While at E3, during Microsoft’s Xbox conference, the company’s Executive President of Gaming, Phil Spencer, announced that the company is already working on its next gaming console, which is expected to be unveiled in 2019 and released in 2020. Little is known about the console (or rather, family of devices), although, Spencer recently gave some further insight into his vision of console gaming in the future.
During a discussion with Giant Bomb, Spencer talked about frame rates. There’s a bit of a difference between PC and console gaming. On console, a lot of games don’t make use of 60 fps as a minimum, as developers make use of increased performance capacity to be more ambitious with their games instead.
I think frame rate is an area where consoles can do more. Just in general. When you look at the balance between CPU and GPU in today’s consoles they’re a little bit out of whack relative to what’s on the PC side. So I think there’s work that we can do there.

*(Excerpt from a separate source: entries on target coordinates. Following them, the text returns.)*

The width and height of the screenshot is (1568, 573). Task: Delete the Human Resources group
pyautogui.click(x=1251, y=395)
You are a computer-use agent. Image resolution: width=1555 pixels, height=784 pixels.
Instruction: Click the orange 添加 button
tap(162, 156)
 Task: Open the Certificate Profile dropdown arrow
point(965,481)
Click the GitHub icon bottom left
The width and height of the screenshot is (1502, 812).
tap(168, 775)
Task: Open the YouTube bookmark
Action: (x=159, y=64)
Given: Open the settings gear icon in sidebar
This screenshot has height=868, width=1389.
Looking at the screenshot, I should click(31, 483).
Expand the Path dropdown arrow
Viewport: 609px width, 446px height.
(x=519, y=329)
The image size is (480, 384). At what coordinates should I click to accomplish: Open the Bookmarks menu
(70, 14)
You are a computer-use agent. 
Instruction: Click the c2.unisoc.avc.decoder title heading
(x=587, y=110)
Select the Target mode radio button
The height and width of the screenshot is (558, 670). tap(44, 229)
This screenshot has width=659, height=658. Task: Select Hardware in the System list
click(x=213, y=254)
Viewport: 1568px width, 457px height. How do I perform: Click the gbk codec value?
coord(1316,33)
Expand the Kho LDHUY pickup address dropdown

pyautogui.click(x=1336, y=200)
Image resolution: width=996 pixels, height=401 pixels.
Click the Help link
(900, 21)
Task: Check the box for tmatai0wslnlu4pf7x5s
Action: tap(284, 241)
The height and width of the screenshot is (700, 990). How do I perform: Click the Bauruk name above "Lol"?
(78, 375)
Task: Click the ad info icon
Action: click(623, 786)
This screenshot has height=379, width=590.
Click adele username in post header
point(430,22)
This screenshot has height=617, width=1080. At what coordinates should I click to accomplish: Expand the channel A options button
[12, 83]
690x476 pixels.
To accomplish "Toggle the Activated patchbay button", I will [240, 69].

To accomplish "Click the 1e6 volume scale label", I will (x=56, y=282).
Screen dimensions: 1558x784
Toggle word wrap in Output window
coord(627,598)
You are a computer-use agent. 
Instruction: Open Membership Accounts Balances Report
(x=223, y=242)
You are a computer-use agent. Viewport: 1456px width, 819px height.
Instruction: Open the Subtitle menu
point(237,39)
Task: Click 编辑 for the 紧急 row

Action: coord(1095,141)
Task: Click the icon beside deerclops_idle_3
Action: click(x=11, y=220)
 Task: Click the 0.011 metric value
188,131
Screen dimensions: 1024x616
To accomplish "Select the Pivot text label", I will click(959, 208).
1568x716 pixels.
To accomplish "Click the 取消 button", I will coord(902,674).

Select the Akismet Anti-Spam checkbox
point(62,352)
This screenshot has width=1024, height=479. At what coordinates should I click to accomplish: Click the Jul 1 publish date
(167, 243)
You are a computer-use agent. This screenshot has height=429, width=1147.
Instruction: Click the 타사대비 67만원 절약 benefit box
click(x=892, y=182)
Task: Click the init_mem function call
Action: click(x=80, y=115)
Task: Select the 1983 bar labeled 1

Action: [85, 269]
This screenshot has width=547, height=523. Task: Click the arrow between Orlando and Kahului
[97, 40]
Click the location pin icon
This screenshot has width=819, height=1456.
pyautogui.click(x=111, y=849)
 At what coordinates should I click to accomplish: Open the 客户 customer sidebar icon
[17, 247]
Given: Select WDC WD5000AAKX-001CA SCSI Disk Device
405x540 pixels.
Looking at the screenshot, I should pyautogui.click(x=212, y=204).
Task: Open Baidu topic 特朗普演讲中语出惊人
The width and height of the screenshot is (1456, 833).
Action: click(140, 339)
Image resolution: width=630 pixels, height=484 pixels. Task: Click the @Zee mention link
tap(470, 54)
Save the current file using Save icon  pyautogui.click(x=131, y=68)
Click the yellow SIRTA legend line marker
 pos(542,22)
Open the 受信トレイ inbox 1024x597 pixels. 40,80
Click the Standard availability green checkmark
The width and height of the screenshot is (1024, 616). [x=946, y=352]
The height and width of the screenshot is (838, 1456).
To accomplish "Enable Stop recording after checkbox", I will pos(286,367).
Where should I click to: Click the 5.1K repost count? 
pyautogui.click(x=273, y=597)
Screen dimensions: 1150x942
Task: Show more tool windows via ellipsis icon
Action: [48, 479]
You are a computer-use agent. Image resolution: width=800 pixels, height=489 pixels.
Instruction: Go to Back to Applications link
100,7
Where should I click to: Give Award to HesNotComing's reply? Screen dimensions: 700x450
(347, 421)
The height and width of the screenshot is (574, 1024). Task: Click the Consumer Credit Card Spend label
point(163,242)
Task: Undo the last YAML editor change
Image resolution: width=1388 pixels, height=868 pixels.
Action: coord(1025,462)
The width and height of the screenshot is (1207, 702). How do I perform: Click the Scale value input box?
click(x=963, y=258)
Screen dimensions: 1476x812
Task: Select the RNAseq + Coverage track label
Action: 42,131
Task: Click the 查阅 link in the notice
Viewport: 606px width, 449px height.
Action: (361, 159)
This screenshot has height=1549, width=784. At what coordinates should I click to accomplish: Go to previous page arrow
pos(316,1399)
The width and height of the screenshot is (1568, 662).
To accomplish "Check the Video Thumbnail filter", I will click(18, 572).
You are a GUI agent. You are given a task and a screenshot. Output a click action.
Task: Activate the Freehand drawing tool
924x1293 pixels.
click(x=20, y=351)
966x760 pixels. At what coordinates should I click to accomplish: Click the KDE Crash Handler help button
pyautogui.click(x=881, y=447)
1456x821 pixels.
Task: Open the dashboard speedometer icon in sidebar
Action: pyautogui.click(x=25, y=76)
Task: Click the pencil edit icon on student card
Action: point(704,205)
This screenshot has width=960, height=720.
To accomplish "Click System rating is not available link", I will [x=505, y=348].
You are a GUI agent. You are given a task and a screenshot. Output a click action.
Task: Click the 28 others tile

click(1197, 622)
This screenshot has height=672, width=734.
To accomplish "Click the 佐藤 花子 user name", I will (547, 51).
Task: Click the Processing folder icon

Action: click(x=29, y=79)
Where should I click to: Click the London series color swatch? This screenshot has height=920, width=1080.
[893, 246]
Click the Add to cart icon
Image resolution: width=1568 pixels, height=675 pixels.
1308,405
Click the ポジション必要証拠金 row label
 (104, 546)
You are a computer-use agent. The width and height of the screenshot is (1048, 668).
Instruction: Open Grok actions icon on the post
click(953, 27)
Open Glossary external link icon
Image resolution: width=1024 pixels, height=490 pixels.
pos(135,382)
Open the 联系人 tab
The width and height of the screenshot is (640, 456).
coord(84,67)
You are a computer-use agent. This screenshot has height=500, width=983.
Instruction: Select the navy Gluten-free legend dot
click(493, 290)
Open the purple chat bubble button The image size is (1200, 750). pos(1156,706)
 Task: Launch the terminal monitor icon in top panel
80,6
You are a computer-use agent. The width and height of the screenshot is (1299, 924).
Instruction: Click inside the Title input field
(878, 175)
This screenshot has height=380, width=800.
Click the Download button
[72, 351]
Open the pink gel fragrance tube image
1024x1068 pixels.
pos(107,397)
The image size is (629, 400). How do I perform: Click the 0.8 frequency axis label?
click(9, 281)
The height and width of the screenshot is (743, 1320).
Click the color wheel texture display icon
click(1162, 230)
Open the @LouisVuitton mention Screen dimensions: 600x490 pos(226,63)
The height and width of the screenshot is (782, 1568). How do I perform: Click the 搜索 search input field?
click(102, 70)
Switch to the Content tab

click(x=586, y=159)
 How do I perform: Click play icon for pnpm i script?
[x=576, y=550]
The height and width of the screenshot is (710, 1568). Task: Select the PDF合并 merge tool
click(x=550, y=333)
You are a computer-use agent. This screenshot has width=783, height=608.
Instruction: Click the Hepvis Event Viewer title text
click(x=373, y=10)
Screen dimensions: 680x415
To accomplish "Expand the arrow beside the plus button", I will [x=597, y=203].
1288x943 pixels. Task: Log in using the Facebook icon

In addition to frame rates, and something that alludes more towards Microsoft’s game streaming service it has been working on, Spencer discussed how he wants to see games load quicker, giving State of Decay as an example, saying that despite being notified it’s “Ready to Start”, he only gets to sit at a title screen:
I’m always wishing games would start quicker. We’re as guilty as anybody … one game I’m playing a ton of, State of Decay, it says ‘Ready to Start’ and I get to [sit at the title screen] and install the rest of the game.
Microsoft is already working on some of Spencer’s problems. For example, at E3 the company announced its AI-powered FastStart feature, that aims to use AI to load games quicker.